--- Exercise data Enclosed Below ---

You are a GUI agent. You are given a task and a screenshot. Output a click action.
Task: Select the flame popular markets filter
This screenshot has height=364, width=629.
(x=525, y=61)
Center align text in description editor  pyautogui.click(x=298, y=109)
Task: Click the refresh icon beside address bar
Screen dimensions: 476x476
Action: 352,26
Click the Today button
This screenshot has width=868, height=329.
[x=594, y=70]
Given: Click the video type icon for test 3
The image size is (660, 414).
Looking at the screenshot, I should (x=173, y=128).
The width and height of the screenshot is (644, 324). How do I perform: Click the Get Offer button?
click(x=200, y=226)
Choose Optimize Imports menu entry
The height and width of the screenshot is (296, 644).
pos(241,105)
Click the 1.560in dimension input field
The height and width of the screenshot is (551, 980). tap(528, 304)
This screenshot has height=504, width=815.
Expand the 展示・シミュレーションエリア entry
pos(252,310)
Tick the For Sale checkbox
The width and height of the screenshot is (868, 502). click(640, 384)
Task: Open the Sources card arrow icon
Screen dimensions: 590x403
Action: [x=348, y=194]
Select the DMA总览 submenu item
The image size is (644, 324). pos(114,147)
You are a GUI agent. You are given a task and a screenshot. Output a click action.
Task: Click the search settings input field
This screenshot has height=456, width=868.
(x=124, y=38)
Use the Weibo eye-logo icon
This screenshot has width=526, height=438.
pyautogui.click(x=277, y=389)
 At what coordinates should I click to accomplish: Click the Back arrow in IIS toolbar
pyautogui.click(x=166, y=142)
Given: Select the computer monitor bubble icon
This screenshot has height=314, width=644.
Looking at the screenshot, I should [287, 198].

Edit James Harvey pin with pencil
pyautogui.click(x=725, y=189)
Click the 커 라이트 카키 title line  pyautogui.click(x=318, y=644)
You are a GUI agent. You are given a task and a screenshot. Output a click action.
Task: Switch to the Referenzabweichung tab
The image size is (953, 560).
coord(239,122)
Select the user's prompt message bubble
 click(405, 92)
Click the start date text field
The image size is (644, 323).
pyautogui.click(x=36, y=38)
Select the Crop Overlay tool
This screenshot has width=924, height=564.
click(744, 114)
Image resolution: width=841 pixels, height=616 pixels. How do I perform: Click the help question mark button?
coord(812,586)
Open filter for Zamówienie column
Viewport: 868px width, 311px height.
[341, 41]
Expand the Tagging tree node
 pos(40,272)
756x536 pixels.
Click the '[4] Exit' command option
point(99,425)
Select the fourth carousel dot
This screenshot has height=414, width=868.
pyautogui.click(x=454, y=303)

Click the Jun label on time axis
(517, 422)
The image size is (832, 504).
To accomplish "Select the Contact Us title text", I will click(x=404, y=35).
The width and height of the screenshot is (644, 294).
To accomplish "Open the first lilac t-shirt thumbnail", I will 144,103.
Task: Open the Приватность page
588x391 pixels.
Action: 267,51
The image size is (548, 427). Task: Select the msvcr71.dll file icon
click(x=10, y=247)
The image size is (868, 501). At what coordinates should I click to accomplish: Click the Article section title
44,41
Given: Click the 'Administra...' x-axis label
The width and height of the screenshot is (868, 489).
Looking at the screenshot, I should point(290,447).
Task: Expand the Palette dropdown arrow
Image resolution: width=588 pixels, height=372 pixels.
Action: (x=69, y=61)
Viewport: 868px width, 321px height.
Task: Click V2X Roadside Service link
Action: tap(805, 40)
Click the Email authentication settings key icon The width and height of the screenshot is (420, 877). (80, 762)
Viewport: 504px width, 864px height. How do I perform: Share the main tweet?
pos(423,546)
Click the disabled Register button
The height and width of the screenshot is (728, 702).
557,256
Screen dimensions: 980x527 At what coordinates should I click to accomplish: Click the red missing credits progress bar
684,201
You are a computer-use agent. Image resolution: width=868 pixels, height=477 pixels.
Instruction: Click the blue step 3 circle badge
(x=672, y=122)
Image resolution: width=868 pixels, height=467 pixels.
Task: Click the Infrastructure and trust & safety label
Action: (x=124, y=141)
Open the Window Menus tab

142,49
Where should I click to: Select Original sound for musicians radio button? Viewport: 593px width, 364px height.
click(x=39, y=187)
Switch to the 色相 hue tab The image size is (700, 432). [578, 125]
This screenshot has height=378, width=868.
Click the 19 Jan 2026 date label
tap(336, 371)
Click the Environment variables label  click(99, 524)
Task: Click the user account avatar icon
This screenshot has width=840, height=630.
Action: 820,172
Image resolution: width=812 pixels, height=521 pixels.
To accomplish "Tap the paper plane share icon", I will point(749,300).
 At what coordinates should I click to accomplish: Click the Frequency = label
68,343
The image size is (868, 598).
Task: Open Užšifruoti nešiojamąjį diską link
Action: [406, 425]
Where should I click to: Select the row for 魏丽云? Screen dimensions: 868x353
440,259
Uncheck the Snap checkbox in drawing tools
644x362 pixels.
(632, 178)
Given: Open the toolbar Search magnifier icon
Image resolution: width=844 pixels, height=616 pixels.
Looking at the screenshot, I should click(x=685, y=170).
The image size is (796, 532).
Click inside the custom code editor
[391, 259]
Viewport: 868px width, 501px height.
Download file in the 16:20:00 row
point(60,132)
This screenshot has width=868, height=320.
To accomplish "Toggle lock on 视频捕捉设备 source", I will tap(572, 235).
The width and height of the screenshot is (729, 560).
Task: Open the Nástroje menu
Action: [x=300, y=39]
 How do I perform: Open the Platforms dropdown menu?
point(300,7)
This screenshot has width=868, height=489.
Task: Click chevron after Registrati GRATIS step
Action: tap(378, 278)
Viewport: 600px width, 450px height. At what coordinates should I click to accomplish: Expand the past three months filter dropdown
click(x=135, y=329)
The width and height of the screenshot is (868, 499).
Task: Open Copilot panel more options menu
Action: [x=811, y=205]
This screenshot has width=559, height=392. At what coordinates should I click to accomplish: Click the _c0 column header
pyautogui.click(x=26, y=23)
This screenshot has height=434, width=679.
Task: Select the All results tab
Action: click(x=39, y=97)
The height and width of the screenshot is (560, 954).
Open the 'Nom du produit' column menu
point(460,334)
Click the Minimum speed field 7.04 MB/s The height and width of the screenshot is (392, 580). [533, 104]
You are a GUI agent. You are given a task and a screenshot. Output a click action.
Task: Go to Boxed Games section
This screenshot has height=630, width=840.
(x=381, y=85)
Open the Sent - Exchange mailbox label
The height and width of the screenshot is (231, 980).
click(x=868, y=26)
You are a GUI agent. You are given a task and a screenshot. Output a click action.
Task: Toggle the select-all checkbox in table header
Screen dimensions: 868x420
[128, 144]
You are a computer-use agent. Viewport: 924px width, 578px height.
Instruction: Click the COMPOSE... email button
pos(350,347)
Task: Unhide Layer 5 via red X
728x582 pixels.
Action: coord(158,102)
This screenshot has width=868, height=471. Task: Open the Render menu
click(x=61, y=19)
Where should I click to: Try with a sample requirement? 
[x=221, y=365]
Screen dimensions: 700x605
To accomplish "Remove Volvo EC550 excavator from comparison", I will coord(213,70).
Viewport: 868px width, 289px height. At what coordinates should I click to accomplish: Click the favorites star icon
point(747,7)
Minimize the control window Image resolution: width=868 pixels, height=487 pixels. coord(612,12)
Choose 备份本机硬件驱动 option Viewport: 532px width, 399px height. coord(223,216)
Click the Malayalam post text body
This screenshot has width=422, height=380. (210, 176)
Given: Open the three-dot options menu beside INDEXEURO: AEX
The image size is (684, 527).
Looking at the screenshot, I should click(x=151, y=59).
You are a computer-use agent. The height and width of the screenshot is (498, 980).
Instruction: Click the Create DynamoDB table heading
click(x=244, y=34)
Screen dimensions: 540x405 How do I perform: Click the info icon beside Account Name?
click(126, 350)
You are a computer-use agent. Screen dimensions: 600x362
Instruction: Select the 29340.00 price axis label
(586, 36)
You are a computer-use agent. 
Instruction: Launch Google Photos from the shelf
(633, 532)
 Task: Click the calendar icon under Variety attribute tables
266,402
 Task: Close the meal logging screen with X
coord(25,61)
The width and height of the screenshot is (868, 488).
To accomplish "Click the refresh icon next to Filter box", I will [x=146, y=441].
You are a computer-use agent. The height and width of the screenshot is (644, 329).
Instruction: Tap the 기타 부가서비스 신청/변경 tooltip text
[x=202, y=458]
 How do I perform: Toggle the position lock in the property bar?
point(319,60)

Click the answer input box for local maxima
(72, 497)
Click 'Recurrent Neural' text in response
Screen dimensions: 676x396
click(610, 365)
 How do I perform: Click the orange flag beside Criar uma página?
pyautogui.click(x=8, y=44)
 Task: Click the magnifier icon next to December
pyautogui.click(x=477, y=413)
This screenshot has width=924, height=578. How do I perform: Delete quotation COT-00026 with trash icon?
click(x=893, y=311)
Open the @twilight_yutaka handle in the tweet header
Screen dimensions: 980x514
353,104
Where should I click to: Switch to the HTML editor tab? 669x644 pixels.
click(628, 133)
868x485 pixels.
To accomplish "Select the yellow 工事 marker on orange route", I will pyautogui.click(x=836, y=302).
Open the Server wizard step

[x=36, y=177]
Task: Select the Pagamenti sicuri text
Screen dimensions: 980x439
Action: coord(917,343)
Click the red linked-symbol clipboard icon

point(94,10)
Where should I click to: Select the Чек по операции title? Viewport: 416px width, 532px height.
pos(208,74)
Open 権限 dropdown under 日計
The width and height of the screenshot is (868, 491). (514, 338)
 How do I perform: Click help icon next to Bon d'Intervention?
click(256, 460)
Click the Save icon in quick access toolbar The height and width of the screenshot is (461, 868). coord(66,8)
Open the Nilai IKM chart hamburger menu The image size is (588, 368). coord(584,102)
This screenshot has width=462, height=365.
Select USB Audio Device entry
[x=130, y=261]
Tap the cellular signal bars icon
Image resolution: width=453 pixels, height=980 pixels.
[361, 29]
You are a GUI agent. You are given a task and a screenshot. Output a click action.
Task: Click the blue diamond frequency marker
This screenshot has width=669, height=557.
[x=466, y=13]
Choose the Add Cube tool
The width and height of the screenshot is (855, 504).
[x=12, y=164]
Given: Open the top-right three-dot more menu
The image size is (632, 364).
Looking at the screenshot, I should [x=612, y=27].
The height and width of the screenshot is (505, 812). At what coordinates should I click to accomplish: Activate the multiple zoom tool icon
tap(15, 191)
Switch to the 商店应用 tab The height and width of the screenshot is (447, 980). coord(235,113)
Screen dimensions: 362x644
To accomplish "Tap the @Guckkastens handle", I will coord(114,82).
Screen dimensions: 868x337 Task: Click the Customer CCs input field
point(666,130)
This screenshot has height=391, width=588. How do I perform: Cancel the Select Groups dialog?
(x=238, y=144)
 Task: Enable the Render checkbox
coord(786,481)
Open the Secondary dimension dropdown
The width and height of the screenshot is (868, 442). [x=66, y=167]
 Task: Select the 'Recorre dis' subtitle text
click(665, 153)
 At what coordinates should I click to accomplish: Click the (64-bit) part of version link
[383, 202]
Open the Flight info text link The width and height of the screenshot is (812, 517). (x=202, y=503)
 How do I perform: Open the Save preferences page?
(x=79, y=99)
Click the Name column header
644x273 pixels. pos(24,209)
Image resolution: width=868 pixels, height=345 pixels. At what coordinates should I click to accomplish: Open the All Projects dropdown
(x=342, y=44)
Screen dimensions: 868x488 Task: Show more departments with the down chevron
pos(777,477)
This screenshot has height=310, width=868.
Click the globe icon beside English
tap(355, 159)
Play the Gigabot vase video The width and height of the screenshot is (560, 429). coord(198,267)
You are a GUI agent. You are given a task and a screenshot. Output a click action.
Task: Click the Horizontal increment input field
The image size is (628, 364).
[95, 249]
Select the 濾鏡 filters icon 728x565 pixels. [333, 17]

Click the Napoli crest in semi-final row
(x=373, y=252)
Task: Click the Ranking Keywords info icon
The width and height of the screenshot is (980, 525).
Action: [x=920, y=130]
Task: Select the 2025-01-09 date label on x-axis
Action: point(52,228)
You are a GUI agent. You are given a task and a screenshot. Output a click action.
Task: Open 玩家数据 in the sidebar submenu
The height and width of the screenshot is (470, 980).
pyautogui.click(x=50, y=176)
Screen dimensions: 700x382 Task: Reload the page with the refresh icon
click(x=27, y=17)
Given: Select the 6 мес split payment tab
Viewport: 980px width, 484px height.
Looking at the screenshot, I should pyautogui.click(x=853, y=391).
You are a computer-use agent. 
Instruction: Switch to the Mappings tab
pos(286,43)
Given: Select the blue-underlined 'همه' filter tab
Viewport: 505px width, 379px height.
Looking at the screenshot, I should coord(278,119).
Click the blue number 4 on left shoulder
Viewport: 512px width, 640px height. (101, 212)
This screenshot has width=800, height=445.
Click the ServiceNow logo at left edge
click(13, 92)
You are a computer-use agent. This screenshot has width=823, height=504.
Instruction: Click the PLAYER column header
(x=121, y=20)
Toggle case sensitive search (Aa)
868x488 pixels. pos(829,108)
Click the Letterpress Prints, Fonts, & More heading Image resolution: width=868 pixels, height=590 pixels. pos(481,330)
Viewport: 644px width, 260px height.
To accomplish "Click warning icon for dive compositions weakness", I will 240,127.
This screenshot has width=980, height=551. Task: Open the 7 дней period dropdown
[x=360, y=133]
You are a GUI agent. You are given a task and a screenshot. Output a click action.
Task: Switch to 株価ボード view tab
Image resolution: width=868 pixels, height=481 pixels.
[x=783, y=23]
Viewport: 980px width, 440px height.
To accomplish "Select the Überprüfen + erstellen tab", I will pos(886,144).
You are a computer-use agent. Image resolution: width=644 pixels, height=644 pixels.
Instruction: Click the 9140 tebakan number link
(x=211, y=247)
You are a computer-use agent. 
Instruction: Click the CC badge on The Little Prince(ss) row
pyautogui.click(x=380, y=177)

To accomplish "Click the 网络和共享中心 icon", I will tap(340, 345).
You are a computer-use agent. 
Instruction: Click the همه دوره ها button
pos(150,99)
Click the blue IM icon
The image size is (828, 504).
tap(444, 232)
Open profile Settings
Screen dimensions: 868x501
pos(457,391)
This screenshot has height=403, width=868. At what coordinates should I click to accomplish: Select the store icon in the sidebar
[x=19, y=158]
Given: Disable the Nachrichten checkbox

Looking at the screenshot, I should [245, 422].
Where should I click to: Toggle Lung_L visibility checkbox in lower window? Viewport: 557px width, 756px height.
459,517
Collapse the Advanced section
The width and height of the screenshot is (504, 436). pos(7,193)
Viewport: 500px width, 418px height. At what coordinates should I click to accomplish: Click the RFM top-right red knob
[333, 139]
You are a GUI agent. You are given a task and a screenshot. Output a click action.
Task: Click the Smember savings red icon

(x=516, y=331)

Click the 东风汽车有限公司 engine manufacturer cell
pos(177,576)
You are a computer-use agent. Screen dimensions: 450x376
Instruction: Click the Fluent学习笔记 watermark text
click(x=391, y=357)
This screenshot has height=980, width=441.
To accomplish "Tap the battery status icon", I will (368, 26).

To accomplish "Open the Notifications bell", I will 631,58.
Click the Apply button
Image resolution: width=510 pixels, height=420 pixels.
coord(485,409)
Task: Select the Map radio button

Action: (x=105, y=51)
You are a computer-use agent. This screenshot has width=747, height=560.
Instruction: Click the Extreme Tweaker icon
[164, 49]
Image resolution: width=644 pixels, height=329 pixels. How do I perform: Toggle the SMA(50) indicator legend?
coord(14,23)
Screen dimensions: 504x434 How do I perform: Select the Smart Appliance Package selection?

--- End of Enclosed Exercise data ---

**Work order:** Copy each line in the entries above where "handle" turns up.

**The answer:**
Open the @twilight_yutaka handle in the tweet header
To accomplish "Tap the @Guckkastens handle", I will coord(114,82).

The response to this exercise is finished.